Texto =>
Da mesma forma, a primeira organização de coordenação econômica europeia, a OECE, predecessora, em 1948, da OCDE (1960), foi constituída para administrar o funcionamento do Plano Marshall, e deveria, em princípio, estender-se igualmente aos países da Europa central e oriental ainda ocupados pelo Exército Vermelho. O Secretário de Estado americano proponente da ideia, o próprio George Marshall, respirou aliviado quando Stalin vetou a participação de sua esfera de influência no esquema, pois que não haveria, provavelmente, recursos a serem distribuídos entre todos eles; o programa, coordenado a partir de Paris, ficou então restrito à Europa ocidental.

Nos anos 1950 e no início da década seguinte, os países em desenvolvimento, em grande medida impulsionados pelo Brasil e demais latino-americanos, constataram que os arranjos econômicos feitos no âmbito de Bretton Woods e das reuniões preparatórias em Genebra à conferência da ONU sobre comércio e emprego de Havana, das quais resultaram, preliminarmente, o Acordo Geral sobre Comércio e Tarifas Aduaneiras (Gatt, 1947), não tinham resolvido o problema básico das diferenças estruturais entre as economias avançadas e as “subdesenvolvidas”, como então eram chamados os países pobres, logo em seguida batizados conjuntamente de “Terceiro Mundo”. Levantou-se, então, um imenso clamor em torno dessa distinção julgada indesejável entre o Norte e o Sul do planeta, do qual resultou a convocação, pelo Ecosoc, da primeira conferência das Nações Unidas sobre comércio e desenvolvimento (Unctad, 1964), da qual resultou não só a criação do G77, o grupo dos países em desenvolvimento, mas um secretariado em Genebra, que passou a organizar reuniões quadrienais, das quais alguns dos resultados foram acordos sobre produtos de base e a criação de um Sistema Geral de Preferências, abolindo, na prática, o princípio da reciprocidade inscrito nos primeiros acordos comerciais, uma das cláusulas básicas do sistema do Gatt.

Quando, no seguimento da denúncia americana da primeira versão de Bretton Woods, feita pelo presidente Nixon em agosto de 1971, se instalou um “não-sistema financeiro mundial”, as principais economias de mercado avançadas estabeleceram um esquema informal de consultas entre elas para tentar conter a volatilidade dos mercados cambiais, o que deu origem ao G5 e, mais adiante, ao G7. Esse agrupamento perdura até hoje, com uma fase de G8 – não exatamente econômica, mas bem mais política –, com a inclusão da Rússia pós-soviética no esquema, situação que perdurou até a invasão da península da Crimeia, amputando-a da Ucrânia, em 2014.

Exercício breve A => Segundo o texto sobre as organizações econômicas internacionais, quem vetou a participação de sua esfera de influência no Plano Marshall?
Exercício breve B => No texto sobre as organizações econômicas internacionais, reescreva o trecho de "Quando, no seguimento" a "Ucrânia, em 2014.", substituindo "mercados cambiais" por "mercados financeiros".
Baseie-se somente no texto para responder.

Material apresentado =>
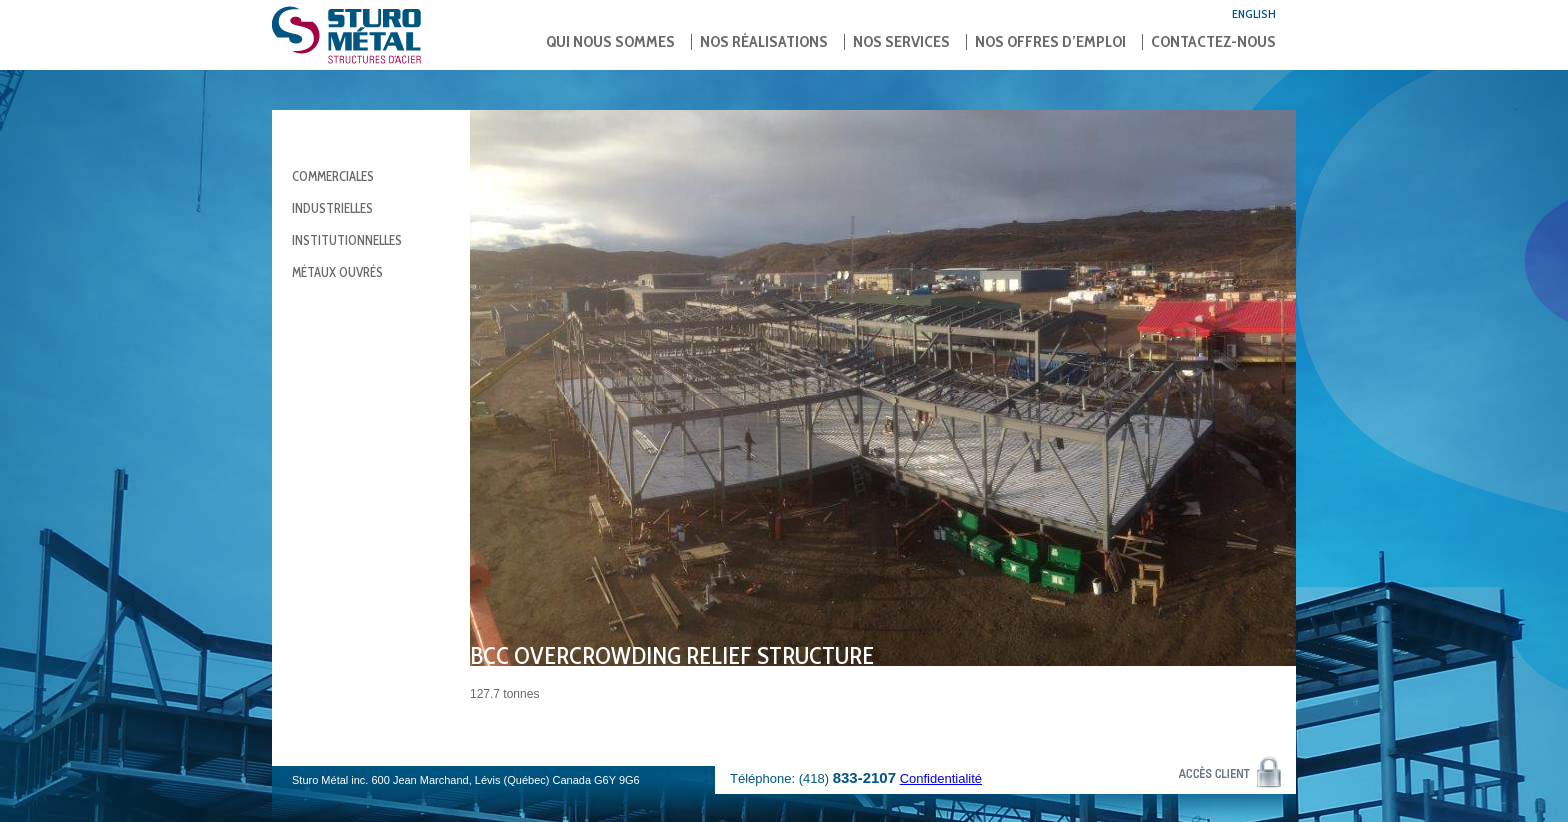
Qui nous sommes (610, 42)
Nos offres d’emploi (1050, 42)
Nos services (901, 42)
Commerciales (333, 176)
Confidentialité (941, 778)
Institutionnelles (347, 240)
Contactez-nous (1213, 42)
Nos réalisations (764, 42)
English (1254, 13)
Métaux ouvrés (337, 272)
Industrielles (332, 208)
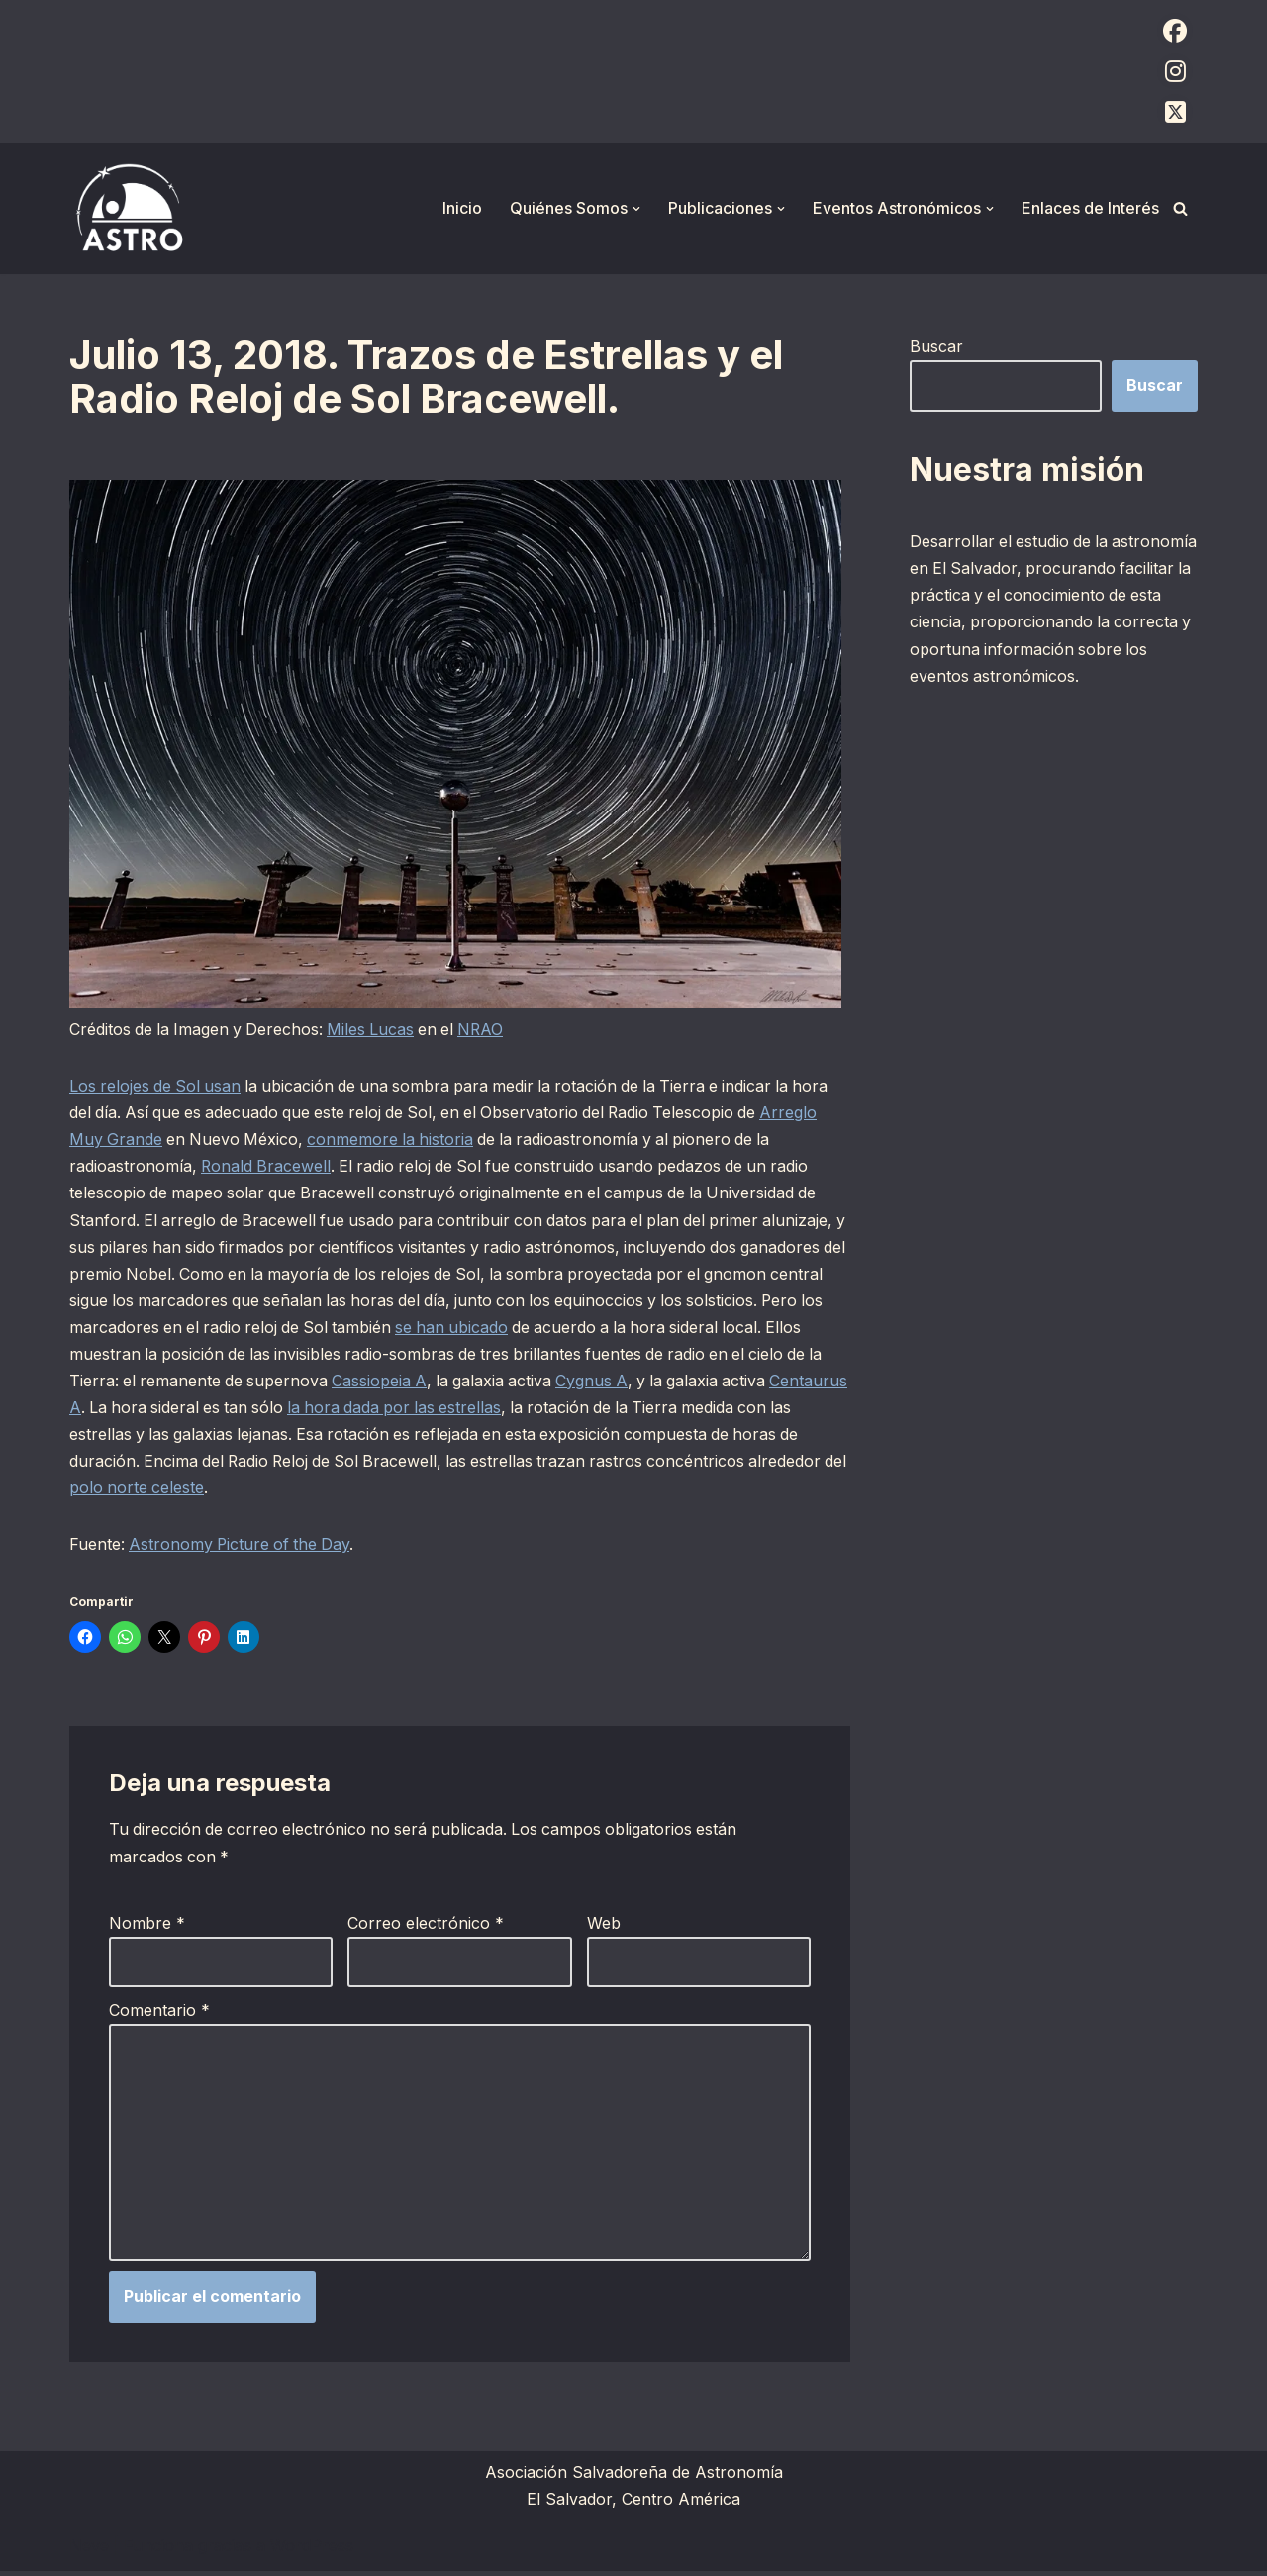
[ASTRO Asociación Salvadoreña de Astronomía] (128, 208)
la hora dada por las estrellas (486, 1409)
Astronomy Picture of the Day (242, 1547)
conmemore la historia (396, 1140)
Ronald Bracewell (268, 1167)
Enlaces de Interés (1090, 208)
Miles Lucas (377, 1029)
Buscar (936, 346)
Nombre (147, 1926)
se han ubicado (528, 1328)
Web (604, 1926)
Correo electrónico (425, 1926)
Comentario (159, 2013)
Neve (89, 2550)
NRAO (490, 1029)
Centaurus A (116, 1409)
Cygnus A (642, 1382)
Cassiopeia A (425, 1382)
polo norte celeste (241, 1489)
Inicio (462, 208)
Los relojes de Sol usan (156, 1087)
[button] (636, 209)
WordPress (311, 2550)
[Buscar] (1180, 208)
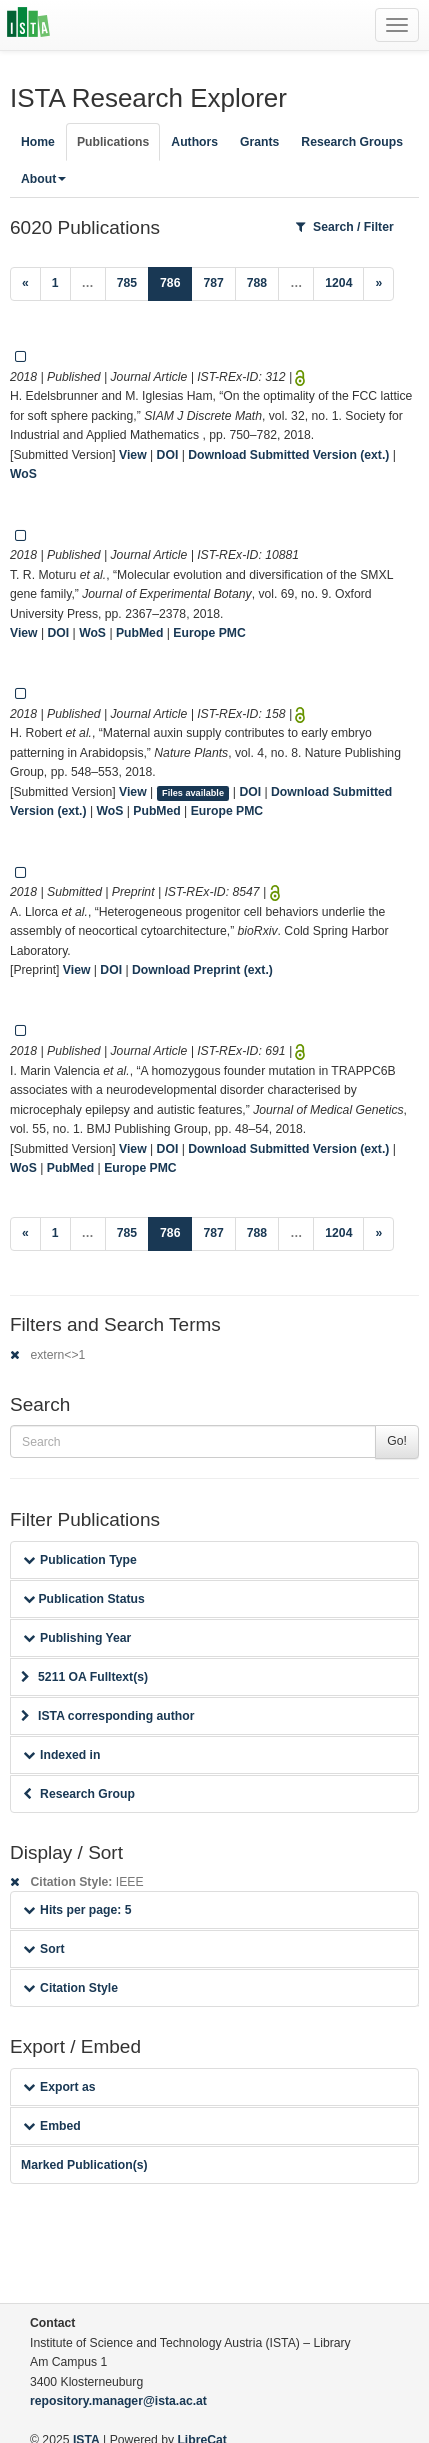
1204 (338, 283)
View (133, 455)
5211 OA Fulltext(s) (84, 1677)
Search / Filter (345, 227)
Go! (397, 1441)
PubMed (139, 633)
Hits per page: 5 (77, 1910)
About (43, 179)
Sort (43, 1949)
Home (38, 142)
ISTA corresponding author (108, 1716)
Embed (52, 2126)
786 (176, 281)
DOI (168, 455)
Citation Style (70, 1988)
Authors (194, 142)
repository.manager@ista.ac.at (118, 2401)
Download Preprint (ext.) (202, 970)
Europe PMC (209, 633)
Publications (113, 142)
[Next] (378, 284)
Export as (59, 2087)
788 (257, 283)
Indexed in (61, 1755)
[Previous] (25, 284)
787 (213, 283)
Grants (259, 142)
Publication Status (84, 1599)
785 (127, 283)
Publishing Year (77, 1638)
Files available (193, 793)
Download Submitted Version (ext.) (288, 455)
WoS (23, 474)
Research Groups (352, 142)
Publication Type (80, 1560)
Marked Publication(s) (84, 2165)
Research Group (79, 1794)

Resposta comentada A => Stalin vetou essa participação.

Resposta comentada B =>
Quando, no seguimento da denúncia americana da primeira versão de Bretton Woods, feita pelo presidente Nixon em agosto de 1971, se instalou um “não-sistema financeiro mundial”, as principais economias de mercado avançadas estabeleceram um esquema informal de consultas entre elas para tentar conter a volatilidade dos mercados financeiros, o que deu origem ao G5 e, mais adiante, ao G7. Esse agrupamento perdura até hoje, com uma fase de G8 – não exatamente econômica, mas bem mais política –, com a inclusão da Rússia pós-soviética no esquema, situação que perdurou até a invasão da península da Crimeia, amputando-a da Ucrânia, em 2014.